1900 Buganda Agreement Terms

Assuming that the territory of the Kingdom of Uganda, which consists within the borders mentioned in the agreement, amounts to 19,600 square miles, it is divided into the following proportions: unlike the treaties of 1893 and 1894, the Ugandan convention of 1900 included clear borders of the Kingdom of Uganda, a land ownership system and a tax policy. [3] The agreement was negotiated by Alfred Tucker, Bishop of Uganda,[5] and signed among others by Mr. Katikiro Apollo Kagwa, on behalf of Kabaka (Daudi Cwa II), then a young child, and Sir Harry Johnston on behalf of the British colonial government. The Uganda Agreement, 1900 (Siehe Native Agreement and Native Laws, Laws of the Done in English and Luganda at Mengo, in the Kingdom of Uganda, on the 10th March 1900. On Tuesday, March 10, the 120th anniversary of the kingdom of Buganda, under kabaka (king) Daudi Chwa, jumped to bed with the British. The signing of the agreement not only took away the rights of the kingdom, but paved the way for the tutelage and plundering of other parts of Uganda. The agreement anchored British rule in Buganda and also gave the Baganda the opportunity to extend their influence to other parts of the country. Territories that were not under the kingdoms were taken over by Buganda`s neocolonial agents such as Semei Kakungulu. The Kingdom of Uganda is subject to the same customs rules, Porter Regulations, etc., which can be introduced with Her Majesty`s agreement for the Ugandan protectorate in general, which can be described as external taxation in one sense, but no other internal taxation, with the exception of the shelter tax, is imposed on the indigenous peoples of Uganda province without kabaka`s agreement. which is guided in this case by the majority of votes on its original council.

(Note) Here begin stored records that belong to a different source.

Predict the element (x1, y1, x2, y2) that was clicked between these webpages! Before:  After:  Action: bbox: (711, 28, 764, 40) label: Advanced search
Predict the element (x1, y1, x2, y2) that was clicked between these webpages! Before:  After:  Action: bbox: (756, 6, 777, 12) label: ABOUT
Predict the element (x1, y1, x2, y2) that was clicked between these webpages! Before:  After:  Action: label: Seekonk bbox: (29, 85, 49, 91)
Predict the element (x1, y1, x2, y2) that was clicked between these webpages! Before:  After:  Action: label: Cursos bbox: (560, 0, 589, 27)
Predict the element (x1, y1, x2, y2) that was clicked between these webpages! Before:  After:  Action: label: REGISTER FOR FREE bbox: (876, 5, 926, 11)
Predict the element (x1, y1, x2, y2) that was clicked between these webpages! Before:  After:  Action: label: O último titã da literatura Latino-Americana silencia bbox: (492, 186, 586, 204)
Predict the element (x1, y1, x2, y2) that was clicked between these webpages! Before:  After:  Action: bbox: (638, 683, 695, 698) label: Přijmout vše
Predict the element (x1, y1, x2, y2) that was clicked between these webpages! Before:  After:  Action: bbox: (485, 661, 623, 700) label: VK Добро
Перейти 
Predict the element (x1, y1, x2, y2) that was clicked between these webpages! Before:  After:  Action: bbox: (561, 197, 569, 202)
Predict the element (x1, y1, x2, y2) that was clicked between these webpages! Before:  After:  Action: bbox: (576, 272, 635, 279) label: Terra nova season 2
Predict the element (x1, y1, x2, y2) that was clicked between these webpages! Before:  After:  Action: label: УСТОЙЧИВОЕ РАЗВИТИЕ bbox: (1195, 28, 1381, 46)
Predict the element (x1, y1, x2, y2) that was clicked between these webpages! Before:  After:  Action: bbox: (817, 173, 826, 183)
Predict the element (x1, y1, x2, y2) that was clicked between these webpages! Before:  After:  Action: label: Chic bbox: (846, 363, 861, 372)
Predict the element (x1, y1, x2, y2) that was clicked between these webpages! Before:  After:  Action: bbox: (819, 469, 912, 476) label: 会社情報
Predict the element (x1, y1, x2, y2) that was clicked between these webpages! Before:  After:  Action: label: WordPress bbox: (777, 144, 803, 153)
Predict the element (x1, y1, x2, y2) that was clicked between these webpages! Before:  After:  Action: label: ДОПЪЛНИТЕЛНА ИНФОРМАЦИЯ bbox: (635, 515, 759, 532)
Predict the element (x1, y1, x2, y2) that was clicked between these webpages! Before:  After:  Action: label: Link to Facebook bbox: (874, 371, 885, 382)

At the request of Sir Gerald Portal, Alfred Tucker, Bishop of East Africa and later Bishop of Uganda, asked the British authorities to take control of Uganda. [2] On 29 May 1893, a contract between Portal and Kabaka Mwanga secured Uganda as a British protectorate. On August 27, 1894, Mwanga was forced to sign another contract with Colonel H.E. Colvile, who favoured the conventional acquisition of the territory. [3] Although the treaties of 1893 and 1894 were concluded because Uganda, as defined by the Berlin Conference, stumbled upon the British sphere of influence, Britain did not have the sanctity of traditional leaders and their peoples. It was important that an agreement be reached, contrary to a treaty, so that British domination would become de jure and not de facto. [3] Officials of the Kingdom.